Failing to influence Rhodes, as he had so many politicians in the past, Borckenhagen moved to stand squarely in opposition to him. He gained considerable following in the ensuing years as he was perceived as the only Free Stater capable of foreseeing and combating Rhodes's plans. As stated in "Lord Milner and South Africa", "The Express (Mr. Borckenbagen's paper) has of late been the only paper in South Africa that has been able to hold its own against the Rhodesian flood. This was owing to Mr. Borckenhagen's intelligence and independence."

===Transvaal in the lead-up to war===
Borckenhagen often made private trips to the Transvaal, where he served as a type of unofficial ambassador. As such he was able to influence the country on matters such as its judicial crisis in 1897.

Although he was supportive of the Transvaal and its government under Paul Kruger, he also did not hesitate to tell Kruger off, on what he considered to be policy mistakes. He harshly and frequently criticised Kruger's government on its financial mismanagement and inefficiency.

In 1886, he famously wrote of how the Transvaal was not ready for the discovery of gold and the massive influx of prospecting "uitlanders" which resulted. He concluded that Pretoria had not had time to prepare itself and that gold had been discovered 50 years too early.

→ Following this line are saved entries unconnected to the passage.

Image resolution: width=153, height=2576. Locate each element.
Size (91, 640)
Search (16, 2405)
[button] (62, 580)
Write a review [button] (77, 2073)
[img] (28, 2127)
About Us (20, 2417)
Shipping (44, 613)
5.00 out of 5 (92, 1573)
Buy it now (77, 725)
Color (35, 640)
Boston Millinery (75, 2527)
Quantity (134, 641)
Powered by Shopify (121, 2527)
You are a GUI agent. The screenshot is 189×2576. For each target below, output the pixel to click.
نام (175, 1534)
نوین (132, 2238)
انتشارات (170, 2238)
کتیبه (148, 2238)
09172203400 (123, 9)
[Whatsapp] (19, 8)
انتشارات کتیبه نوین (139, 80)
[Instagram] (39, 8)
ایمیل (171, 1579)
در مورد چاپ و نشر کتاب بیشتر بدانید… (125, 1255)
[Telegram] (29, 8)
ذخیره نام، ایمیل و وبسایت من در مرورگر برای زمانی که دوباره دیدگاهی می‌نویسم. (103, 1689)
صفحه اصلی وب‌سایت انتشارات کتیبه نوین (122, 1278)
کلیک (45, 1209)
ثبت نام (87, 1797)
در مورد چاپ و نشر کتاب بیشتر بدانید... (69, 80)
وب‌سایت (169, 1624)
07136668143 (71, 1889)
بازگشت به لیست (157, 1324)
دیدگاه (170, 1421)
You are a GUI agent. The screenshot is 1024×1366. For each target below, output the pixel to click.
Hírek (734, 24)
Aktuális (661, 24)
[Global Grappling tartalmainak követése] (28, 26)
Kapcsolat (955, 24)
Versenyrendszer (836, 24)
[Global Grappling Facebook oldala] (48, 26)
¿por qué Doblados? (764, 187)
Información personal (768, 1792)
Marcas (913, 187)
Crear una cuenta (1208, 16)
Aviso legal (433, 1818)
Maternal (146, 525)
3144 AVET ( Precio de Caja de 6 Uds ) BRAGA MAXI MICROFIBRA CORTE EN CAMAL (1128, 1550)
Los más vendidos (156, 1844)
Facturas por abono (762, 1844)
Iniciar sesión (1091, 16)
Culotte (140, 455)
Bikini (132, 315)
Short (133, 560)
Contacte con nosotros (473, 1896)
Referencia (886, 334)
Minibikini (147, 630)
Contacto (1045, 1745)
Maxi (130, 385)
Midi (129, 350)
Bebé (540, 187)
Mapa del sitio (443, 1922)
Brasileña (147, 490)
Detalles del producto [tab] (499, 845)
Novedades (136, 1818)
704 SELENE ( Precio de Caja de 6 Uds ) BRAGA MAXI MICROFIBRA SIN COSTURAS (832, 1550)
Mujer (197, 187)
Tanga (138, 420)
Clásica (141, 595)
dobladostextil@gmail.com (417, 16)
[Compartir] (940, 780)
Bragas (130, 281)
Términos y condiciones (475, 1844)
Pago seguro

After the Jameson Raid in 1896, Borckenhagen met Kruger and told him to return Jameson for trial in the Cape, a decision that Kruger did carry out.

==Later life and legacy==
Borckenhagen remained a leader of the Bond until his death in 1898 in Bloemfontein. His strategies and ideas continued to exercise a huge influence on republican politicians throughout southern Africa, such as du Toit of the Genootskap van Regte Afrikaners in the Cape Colony.
However, it was in the Orange Free State that his influence was strongest; as related by Basil Worsfold: "(Borckenhagen) was probably the most consistent of all the South African exponents of the nationalist creed. Certainly it is no exaggeration to say that he converted the Free State of Brand into the Free State of Steyn."

In person, Borckenhagen was tall and slender; friendly and affable but also keen-eyed and enterprising. He had a vast general knowledge, and a notorious will-power in the pursuit of his ideals.
In his private time he built up a large trading company, and a farming estate which he named Rodenbeck, after his birthplace, and which was situated just outside Bloemfontein (now within the city limits). He was Director of the Nationale Bank, a curator of Grey College, founder of the Nationale Exploratie Maatschappij, a City Councillor, Director of the City's Board of Executors, member of the first Lutheran consistory in the city, and president of both the Southern Cross Cycling Club and the Free State's Football Association.
When he suddenly died in 1898, he was laid to rest in President Brand Cemetery, Bloemfontein. He was survived by his wife, Mary Dorothea Blackmore, and his seven children. His paper was taken over by his widow, before it was captured and shut down by the British during the Second Boer War.

After his death, while southern Africa briefly underwent a wave of war and imperial expansion, Borckenhagen's core principles, regarding allegiance to Africa over Europe, republicanism and a rejection of imperial interference, endured and eventually became central to South Africa's political direction, up until the present day.